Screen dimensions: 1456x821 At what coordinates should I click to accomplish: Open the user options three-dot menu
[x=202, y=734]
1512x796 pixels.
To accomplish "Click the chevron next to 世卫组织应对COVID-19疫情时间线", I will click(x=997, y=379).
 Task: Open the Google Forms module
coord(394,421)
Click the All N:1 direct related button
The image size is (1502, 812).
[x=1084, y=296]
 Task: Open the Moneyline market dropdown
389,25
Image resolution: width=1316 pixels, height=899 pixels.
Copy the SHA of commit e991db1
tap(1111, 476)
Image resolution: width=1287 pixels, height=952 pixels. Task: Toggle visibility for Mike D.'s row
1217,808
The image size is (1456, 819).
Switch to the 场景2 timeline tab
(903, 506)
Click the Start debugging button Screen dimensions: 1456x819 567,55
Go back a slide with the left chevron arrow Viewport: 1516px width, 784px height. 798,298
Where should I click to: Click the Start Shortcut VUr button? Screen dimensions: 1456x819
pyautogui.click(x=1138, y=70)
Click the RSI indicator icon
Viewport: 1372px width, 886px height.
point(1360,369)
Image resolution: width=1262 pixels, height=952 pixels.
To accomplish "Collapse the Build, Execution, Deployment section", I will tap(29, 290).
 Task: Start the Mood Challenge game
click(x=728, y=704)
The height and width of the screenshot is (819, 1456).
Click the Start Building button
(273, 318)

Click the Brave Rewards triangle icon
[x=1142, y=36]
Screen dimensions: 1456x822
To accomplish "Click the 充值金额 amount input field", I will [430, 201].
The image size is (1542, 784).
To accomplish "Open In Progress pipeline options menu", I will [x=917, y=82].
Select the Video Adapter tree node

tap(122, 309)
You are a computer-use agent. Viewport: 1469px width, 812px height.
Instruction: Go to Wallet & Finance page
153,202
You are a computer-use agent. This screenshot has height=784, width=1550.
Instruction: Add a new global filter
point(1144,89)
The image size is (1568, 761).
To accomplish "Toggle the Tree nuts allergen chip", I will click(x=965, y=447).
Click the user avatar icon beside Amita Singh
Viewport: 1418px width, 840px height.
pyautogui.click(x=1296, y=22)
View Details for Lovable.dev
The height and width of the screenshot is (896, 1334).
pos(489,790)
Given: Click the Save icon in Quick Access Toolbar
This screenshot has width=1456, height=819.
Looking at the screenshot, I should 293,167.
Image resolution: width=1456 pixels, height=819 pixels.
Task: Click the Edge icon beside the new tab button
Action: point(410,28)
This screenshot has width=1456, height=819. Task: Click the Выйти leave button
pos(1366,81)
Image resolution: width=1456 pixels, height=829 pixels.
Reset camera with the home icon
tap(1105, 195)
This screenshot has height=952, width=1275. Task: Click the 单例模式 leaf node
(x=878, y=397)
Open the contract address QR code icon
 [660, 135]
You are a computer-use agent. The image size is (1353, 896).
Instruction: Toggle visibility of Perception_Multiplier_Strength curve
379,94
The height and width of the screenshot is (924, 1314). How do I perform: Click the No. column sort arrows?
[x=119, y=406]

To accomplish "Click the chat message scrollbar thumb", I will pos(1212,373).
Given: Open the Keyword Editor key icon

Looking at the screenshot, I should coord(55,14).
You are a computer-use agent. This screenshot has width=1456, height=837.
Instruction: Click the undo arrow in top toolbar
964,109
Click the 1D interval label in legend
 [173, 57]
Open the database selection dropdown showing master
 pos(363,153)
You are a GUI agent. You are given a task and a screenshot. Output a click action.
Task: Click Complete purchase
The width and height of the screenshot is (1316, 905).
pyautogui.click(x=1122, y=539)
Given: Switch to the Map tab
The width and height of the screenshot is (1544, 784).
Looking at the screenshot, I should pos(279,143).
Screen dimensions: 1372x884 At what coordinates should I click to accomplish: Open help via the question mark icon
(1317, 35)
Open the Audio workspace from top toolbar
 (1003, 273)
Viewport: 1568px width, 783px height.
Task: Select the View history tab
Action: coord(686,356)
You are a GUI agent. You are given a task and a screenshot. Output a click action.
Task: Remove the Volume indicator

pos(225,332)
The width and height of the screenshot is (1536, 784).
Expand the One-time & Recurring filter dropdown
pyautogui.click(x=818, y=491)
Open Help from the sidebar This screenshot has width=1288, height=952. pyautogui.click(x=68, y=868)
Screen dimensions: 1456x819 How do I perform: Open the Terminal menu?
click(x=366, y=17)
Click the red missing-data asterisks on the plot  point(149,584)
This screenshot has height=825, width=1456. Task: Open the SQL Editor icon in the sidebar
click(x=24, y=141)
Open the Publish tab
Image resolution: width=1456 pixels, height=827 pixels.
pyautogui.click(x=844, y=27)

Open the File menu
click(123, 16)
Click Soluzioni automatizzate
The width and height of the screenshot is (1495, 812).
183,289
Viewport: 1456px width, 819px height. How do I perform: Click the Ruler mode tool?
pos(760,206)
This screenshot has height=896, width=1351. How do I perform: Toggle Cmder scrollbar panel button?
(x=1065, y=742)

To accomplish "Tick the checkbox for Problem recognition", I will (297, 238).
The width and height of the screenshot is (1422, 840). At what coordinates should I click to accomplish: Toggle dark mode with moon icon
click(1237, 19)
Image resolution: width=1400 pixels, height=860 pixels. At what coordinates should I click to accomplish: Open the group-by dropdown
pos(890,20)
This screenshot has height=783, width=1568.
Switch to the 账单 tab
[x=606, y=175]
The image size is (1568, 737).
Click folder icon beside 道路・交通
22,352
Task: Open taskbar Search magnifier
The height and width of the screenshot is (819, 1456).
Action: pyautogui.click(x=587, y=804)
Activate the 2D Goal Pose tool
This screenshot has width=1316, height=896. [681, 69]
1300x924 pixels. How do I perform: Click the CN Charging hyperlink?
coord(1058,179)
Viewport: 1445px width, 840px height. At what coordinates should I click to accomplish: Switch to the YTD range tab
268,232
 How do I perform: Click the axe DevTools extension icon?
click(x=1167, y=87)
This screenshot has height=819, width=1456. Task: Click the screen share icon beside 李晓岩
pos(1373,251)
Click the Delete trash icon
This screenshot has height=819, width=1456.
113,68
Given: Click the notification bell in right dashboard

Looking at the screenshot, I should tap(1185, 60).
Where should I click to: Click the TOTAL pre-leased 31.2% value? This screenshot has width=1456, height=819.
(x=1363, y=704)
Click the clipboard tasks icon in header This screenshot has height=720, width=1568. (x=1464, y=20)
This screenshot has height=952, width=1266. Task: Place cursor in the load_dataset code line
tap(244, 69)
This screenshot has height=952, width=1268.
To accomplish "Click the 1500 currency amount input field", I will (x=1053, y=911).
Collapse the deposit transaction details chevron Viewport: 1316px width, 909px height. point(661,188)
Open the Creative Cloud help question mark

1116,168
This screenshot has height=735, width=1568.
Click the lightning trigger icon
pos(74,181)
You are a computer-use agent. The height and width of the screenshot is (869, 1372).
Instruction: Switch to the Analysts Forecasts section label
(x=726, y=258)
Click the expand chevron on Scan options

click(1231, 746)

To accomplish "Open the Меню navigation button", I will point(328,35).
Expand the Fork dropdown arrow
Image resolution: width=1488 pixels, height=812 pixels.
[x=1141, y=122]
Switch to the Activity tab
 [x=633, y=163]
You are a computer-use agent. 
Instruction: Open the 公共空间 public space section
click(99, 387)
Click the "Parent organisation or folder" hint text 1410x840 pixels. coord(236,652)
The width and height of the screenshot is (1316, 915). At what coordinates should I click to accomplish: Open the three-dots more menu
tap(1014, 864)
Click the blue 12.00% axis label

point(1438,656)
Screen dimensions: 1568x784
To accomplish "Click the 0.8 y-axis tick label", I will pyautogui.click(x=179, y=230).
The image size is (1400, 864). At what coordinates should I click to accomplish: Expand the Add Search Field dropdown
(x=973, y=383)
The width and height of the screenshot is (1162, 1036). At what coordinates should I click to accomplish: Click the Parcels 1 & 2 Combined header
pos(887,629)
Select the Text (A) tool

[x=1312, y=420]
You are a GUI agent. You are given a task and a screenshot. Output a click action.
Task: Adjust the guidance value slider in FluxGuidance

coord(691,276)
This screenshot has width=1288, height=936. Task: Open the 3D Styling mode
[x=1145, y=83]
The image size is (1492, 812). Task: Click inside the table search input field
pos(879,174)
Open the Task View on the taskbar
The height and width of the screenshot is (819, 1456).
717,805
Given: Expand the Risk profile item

-.-.-

In the data above, how many lines hold the word "amount"? Give only the number.

2